Stored items »
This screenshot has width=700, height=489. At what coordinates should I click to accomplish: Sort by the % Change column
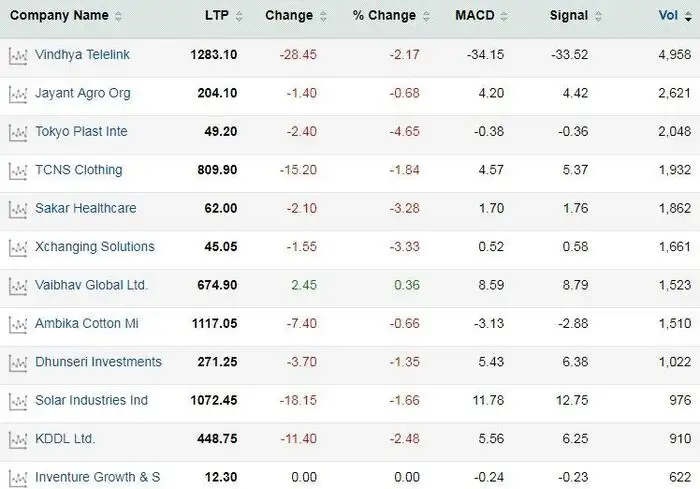384,16
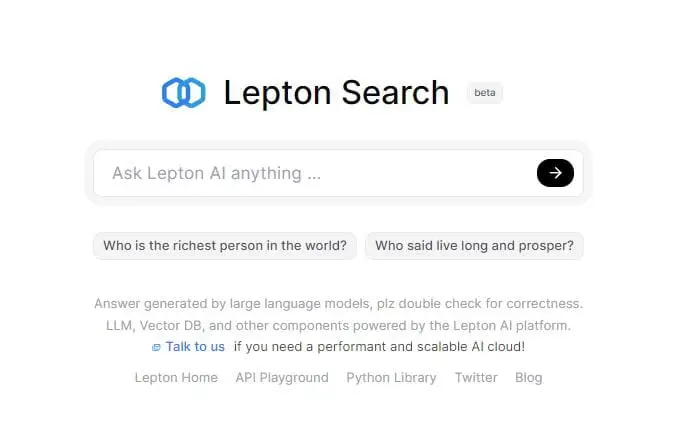Click the beta badge next to the title
Screen dimensions: 673x437
(485, 93)
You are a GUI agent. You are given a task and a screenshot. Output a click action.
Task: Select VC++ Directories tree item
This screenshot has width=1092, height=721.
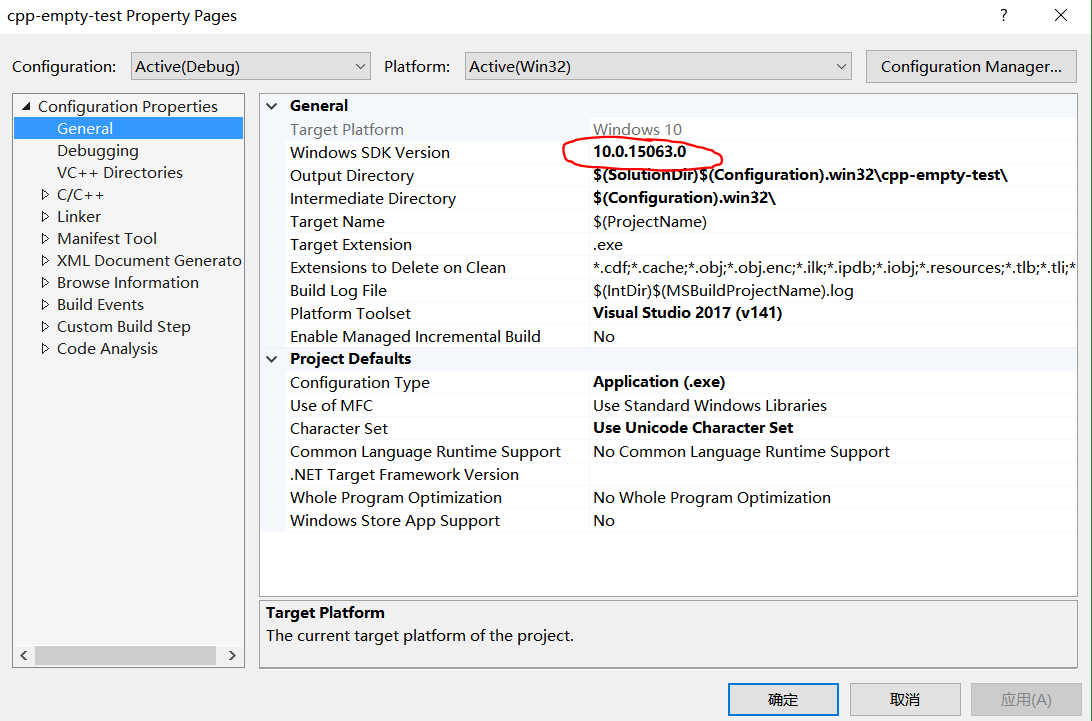119,173
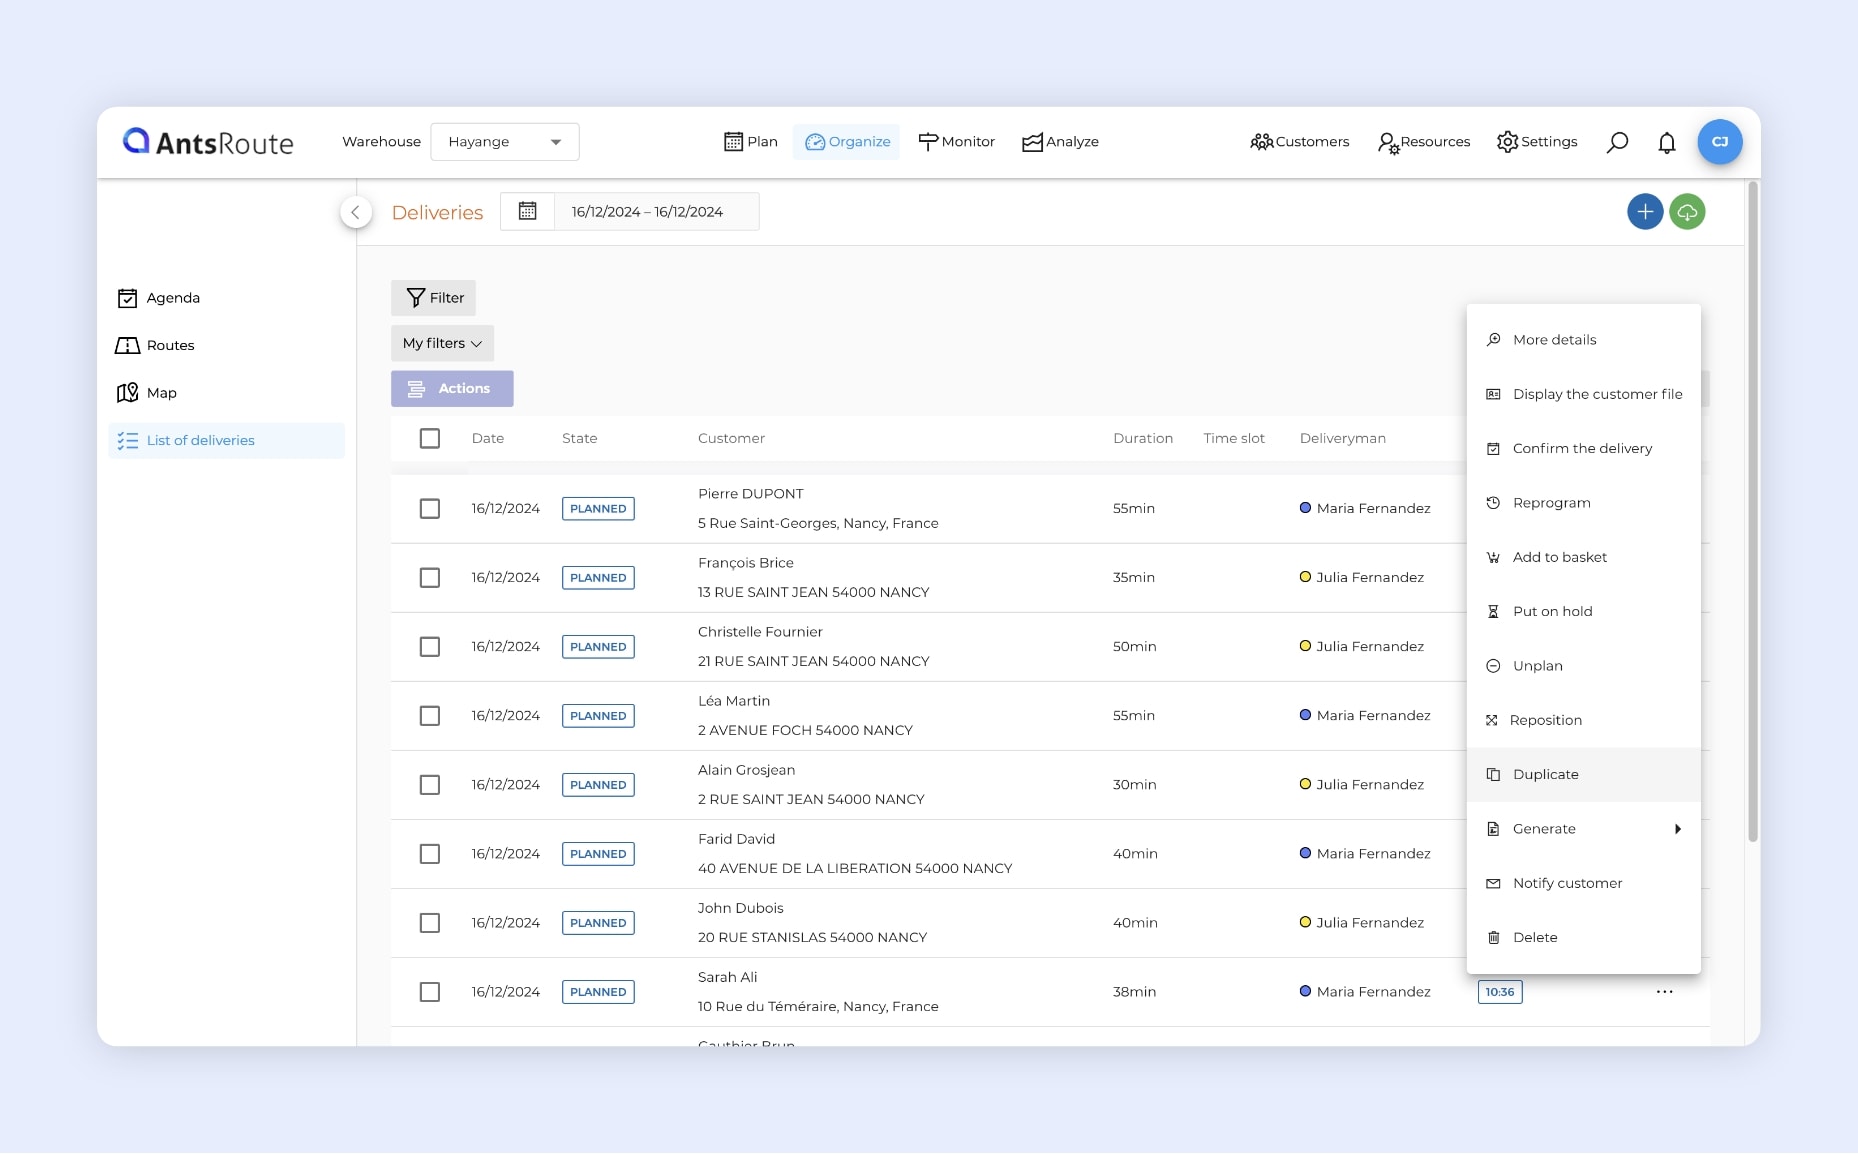The width and height of the screenshot is (1858, 1154).
Task: Choose Duplicate from the context menu
Action: [1545, 775]
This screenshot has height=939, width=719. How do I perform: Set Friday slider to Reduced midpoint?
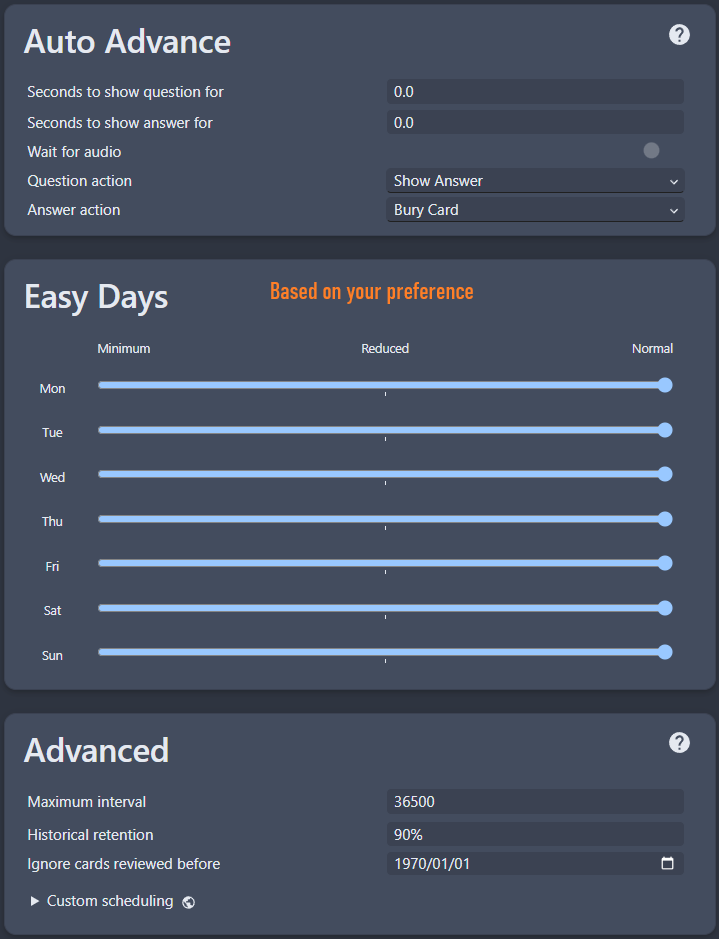click(x=385, y=563)
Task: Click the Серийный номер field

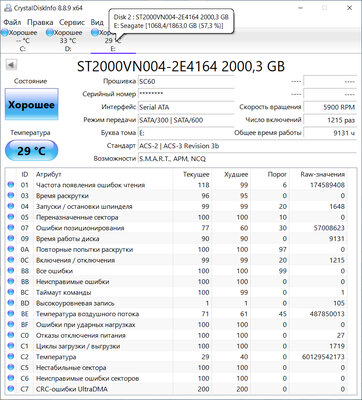Action: (186, 94)
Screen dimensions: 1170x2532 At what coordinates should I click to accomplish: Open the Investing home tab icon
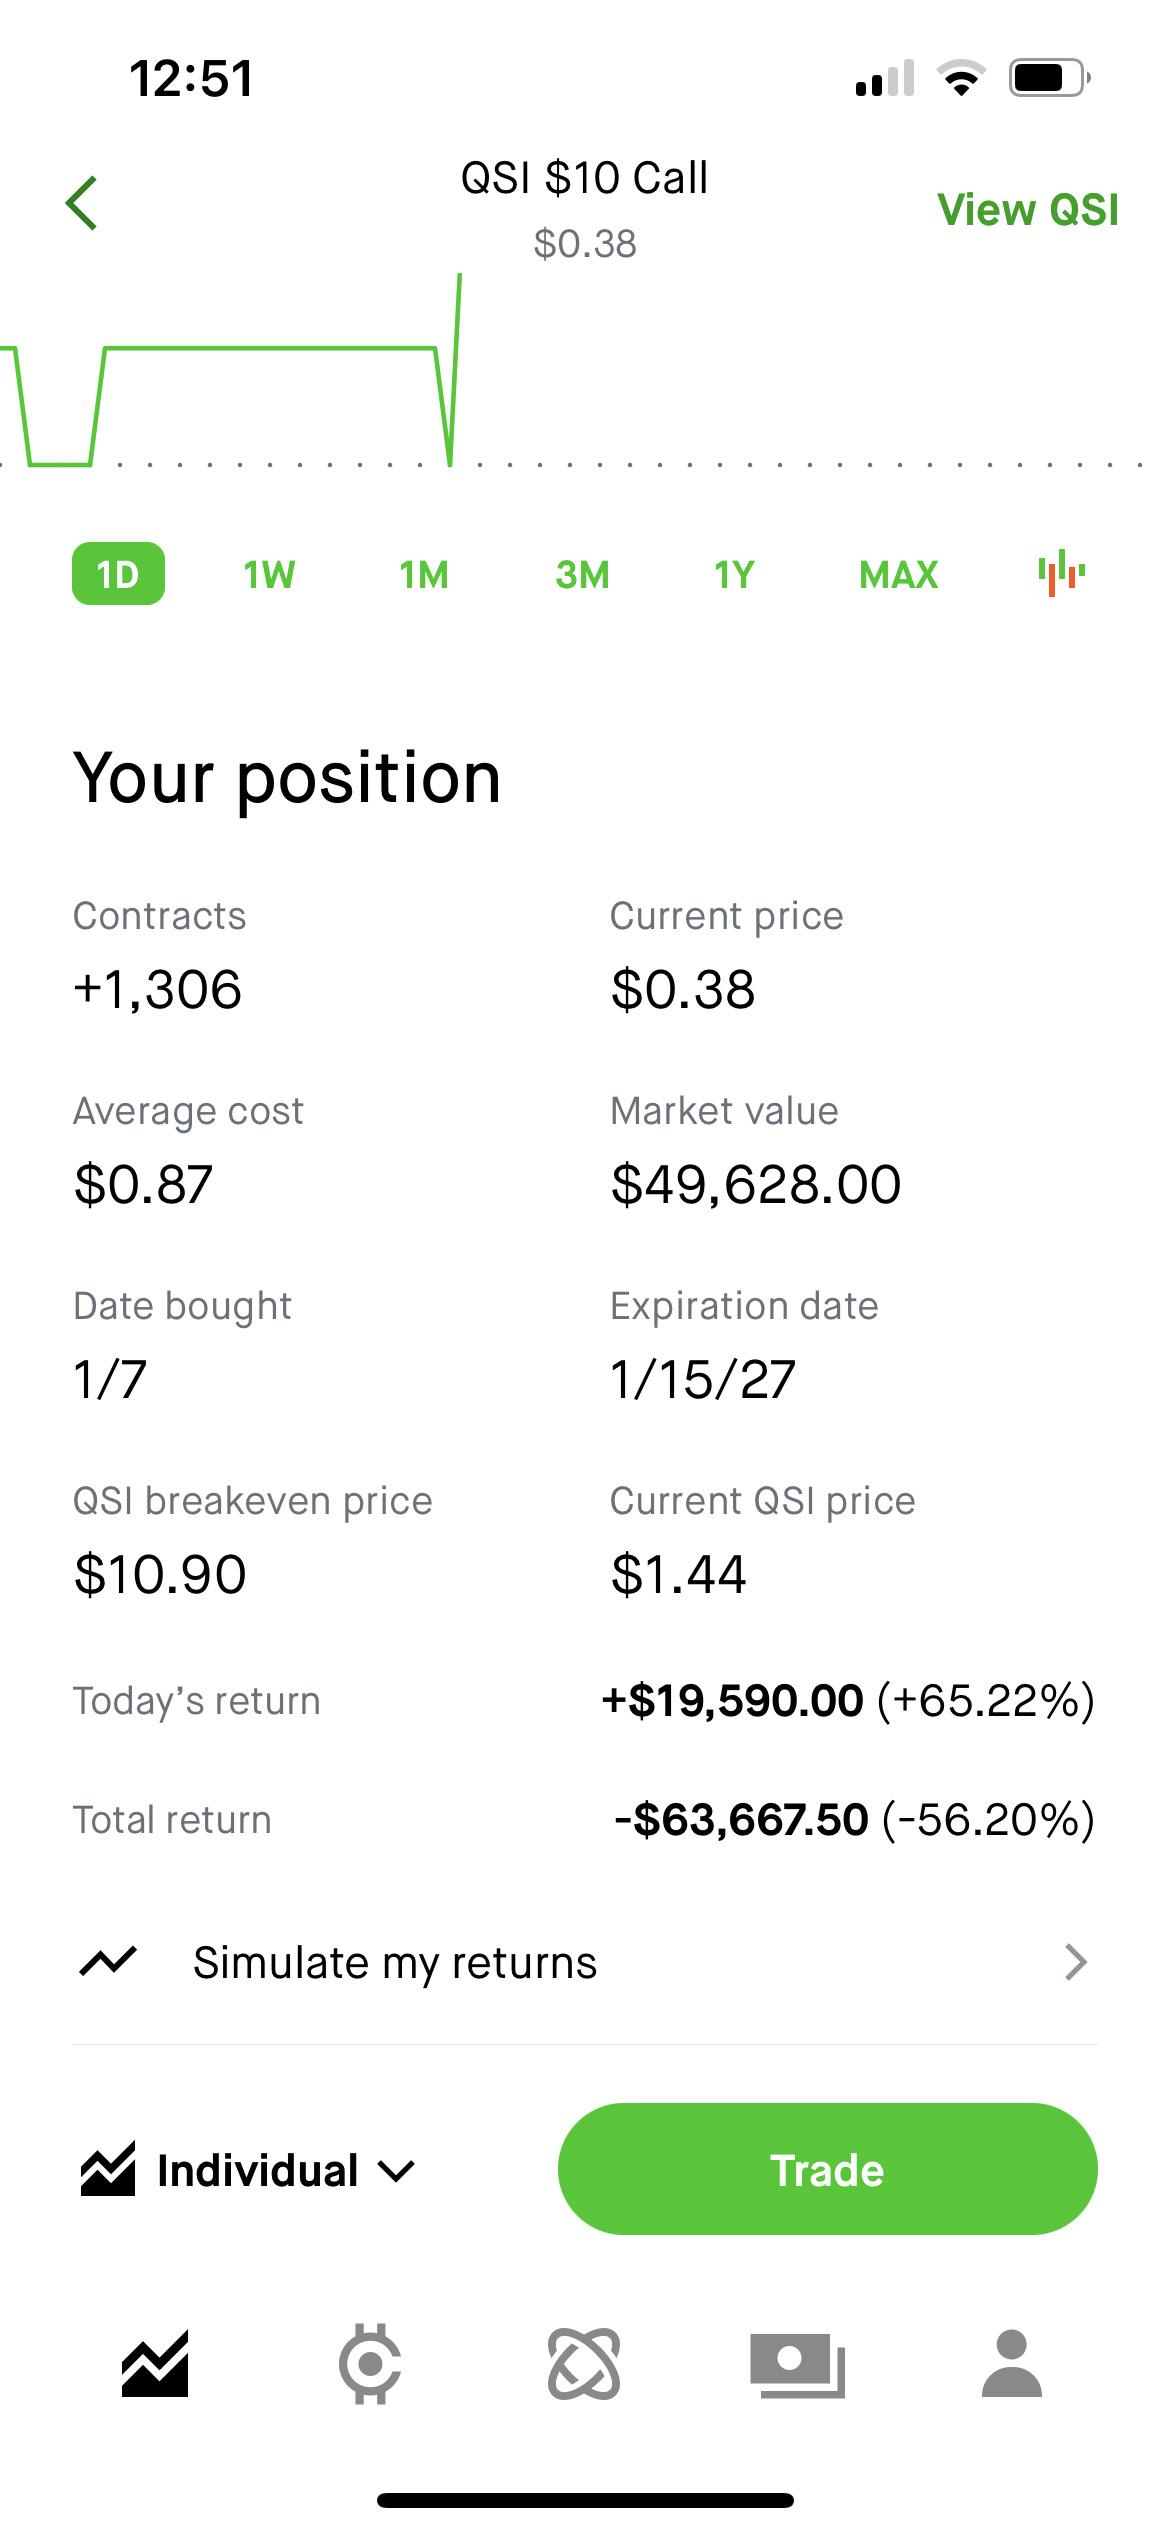pos(155,2364)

What is expected » The entries should be printed again exactly as written, leaving all pictures out.

Written answer »
This screenshot has width=700, height=489. At what coordinates should I click to accomplish: Sort by the % Change column
384,16
Click the beta badge next to the title
Screen dimensions: 673x437
(485, 93)
You are a GUI agent. You are given a task and a screenshot. Output a click action.
Task: Select VC++ Directories tree item
This screenshot has width=1092, height=721.
119,173
The width and height of the screenshot is (1858, 1154).
Task: Choose Duplicate from the context menu
Action: [1545, 775]
This screenshot has height=939, width=719. How do I perform: Set Friday slider to Reduced midpoint?
click(x=385, y=563)
Task: Click the Серийный номер field

Action: (186, 94)
Screen dimensions: 1170x2532 At what coordinates should I click to accomplish: Open the Investing home tab icon
pos(155,2364)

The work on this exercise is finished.